Not a fan of the idea, I think you’re paying for a service and it’s not like the amount of hours training you do has any impact on the costs of running TR. This would only benefit low volume users but as I said you’re paying for the upkeep of a service.

10 Likes

They could offer a teaser plan to get people hooked … like 3 months for $29.99. And make it once per email address/account so people don’t just do that every winter.

It’s too bad so many online services are getting so expensive. Strava wants $60/year for their weak extra features. I’d be happier with Strava is everybody just paid $1/month.

Yeah, sorry, not a good idea. It’s not like TR incurs fewer expenses on lower volume users. They have the same costs to develop and if you start to segment the users it inherently becomes unfair. An analogy is in the case of health insurance, where you pay the same rate as someone else, even if you don’t use the same level of services (not to turn this into a debate of health insurance but risk pooling is a good thing).
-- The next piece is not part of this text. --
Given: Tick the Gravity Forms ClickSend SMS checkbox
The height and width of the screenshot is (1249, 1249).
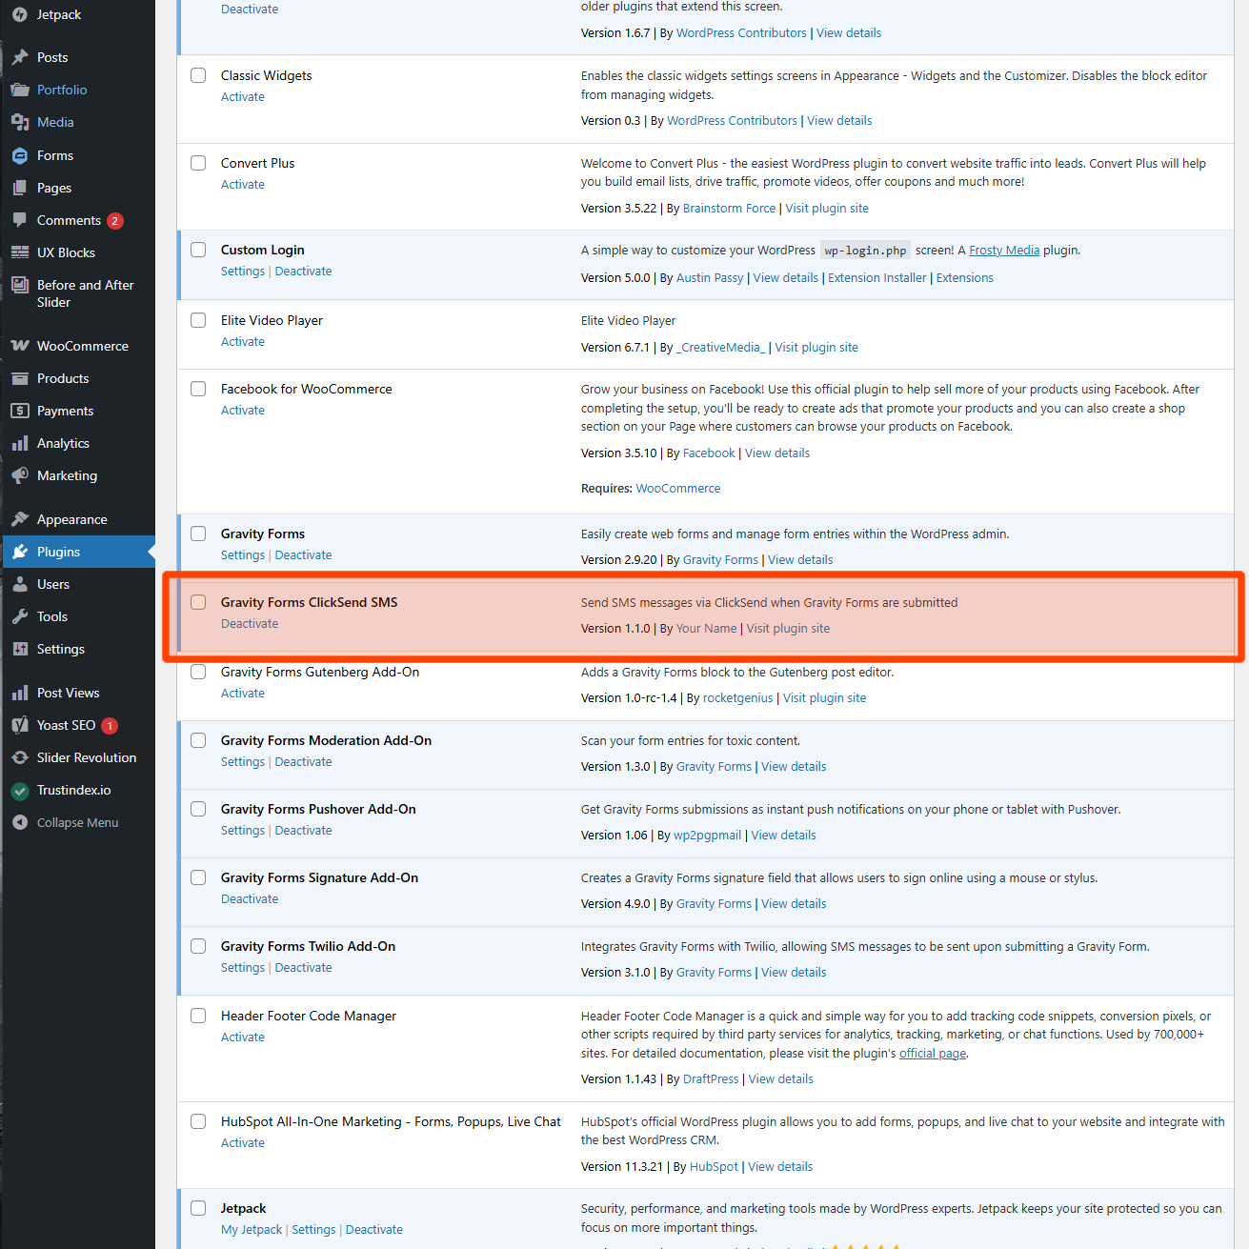Looking at the screenshot, I should (198, 602).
Anyhow, lower volume people have the same experience as higher volume as far as features and ultimately were supporting the training platform and future development

3 Likes

Unlike health insurance, it costs hardly anything extra to provide service to 500 hour per year user versus a 50 hour per year user.
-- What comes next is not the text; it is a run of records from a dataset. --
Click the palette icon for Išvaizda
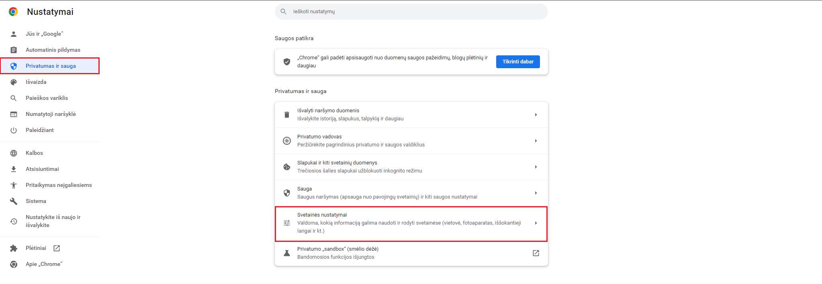Screen dimensions: 822x284 coord(14,82)
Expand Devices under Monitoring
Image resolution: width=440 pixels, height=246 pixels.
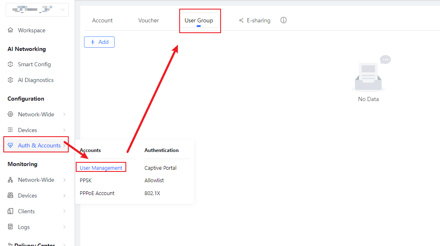[64, 195]
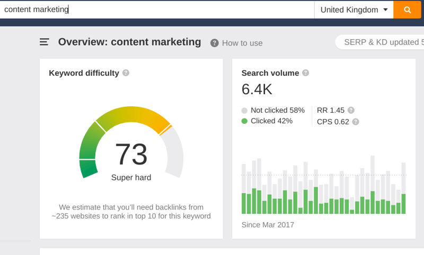The height and width of the screenshot is (255, 424).
Task: Click help icon next to Search volume
Action: [305, 73]
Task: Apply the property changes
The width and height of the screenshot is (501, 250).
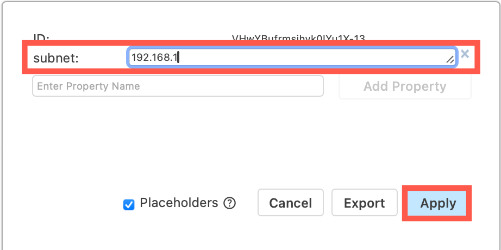Action: pos(437,203)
TR though isn’t a public utility. They want to make as much money as they can and will explore whatever pricing models maximize profit and long term sustainability.

If you are on a monthly sub plan, you can do just that. You can stop at the end of any month, and start again when you want.
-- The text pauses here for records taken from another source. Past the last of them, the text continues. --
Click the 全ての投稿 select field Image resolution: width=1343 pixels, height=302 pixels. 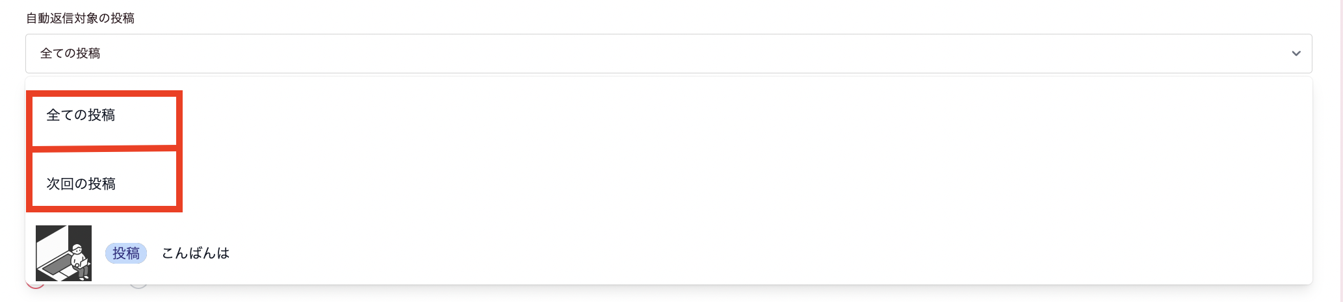(x=669, y=53)
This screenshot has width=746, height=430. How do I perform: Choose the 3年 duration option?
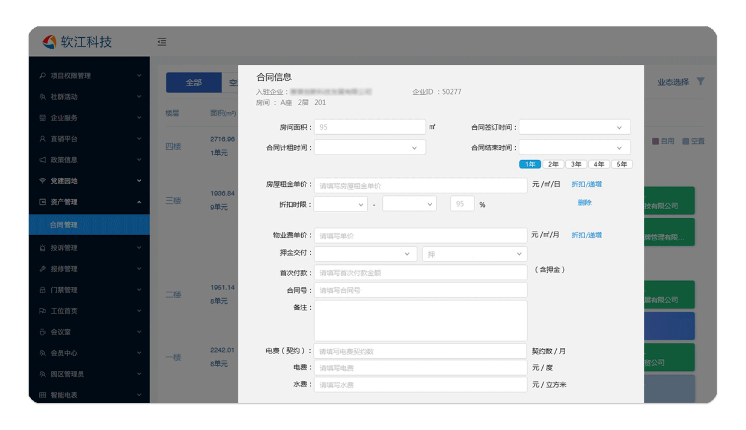(576, 164)
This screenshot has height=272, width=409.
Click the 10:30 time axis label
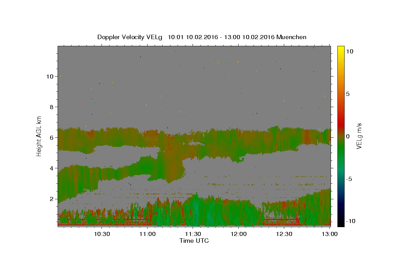102,234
I like the idea of this post. My recommendation however is to have a lower tier for those who do not require high volume or specialty plans.

It makes no sense for someone who only uses SSBLV to pay $189 a year.

I can’t believe there are people complaining about their $100 grandfathered plans when I’m paying so much.

1 Like

I’m on a non-grandfathered monthly plan - so around 20-21 CAD per month depending on the exchange rate. 240-255 CAD per year. And I don’t think it’s a bad deal at all. It compares well to the alternatives.

And doing LV plans, by the way.

1 Like

Well I know I’m not the only one who feels this way. The current pricing model doesn’t make sense for MTBers who want to do structured training, but still prioritize their outside riding over that training. Clearly I’m not the only one who thinks there is a better way, hence this post.

I think this is a really bad idea, because it sets the wrong incentives. People wouldn’t want to exceed their threshold so that they don’t get into the next pricing tier. If Plan Builder suggests a training plan with 102 hours on it rather than 99, some people would be up in arms because TrainerRoad wants to rip them off (in their view). Plus, the costs don’t scale with the hours that you spend on the bike, so also from TR’s perspective that’d be quite bad.

Just no.

IMHO what TrainerRoad could eventually do is release extra, optional features to differentiate between different tiers. But have a look at Strava’s Summit debacle for paying members. I paid for Strava, but never got around to activating any of my premium features, because I didn’t know how exactly and which one would work best for me.

I know this won’t be popular, but IMHO TrainerRoad is already way too nice with its pricing — because once you are grandfathered in, you stay at that pricing until you cancel your subscription.

6 Likes

I would have to defend TR on this one. I paid the ~230 CAD for there annual subscription. Although you may look at it as just logging on and seeing a clean piece of software there are so many hours going into the hour of structured training.

Being a application developer it seems to be more people are expecting to get as much as they can for free. Being on a hourly basis would not cover all the work TR does to research the best methods to make you faster. There is an awesome support team like @Bryce always looking to help people. Then you have marketing. Then production staff for a free podcast. I look at TR with Plan Builder as my personalized coaching so that I don’t need to think much about what I am going to do to get stronger.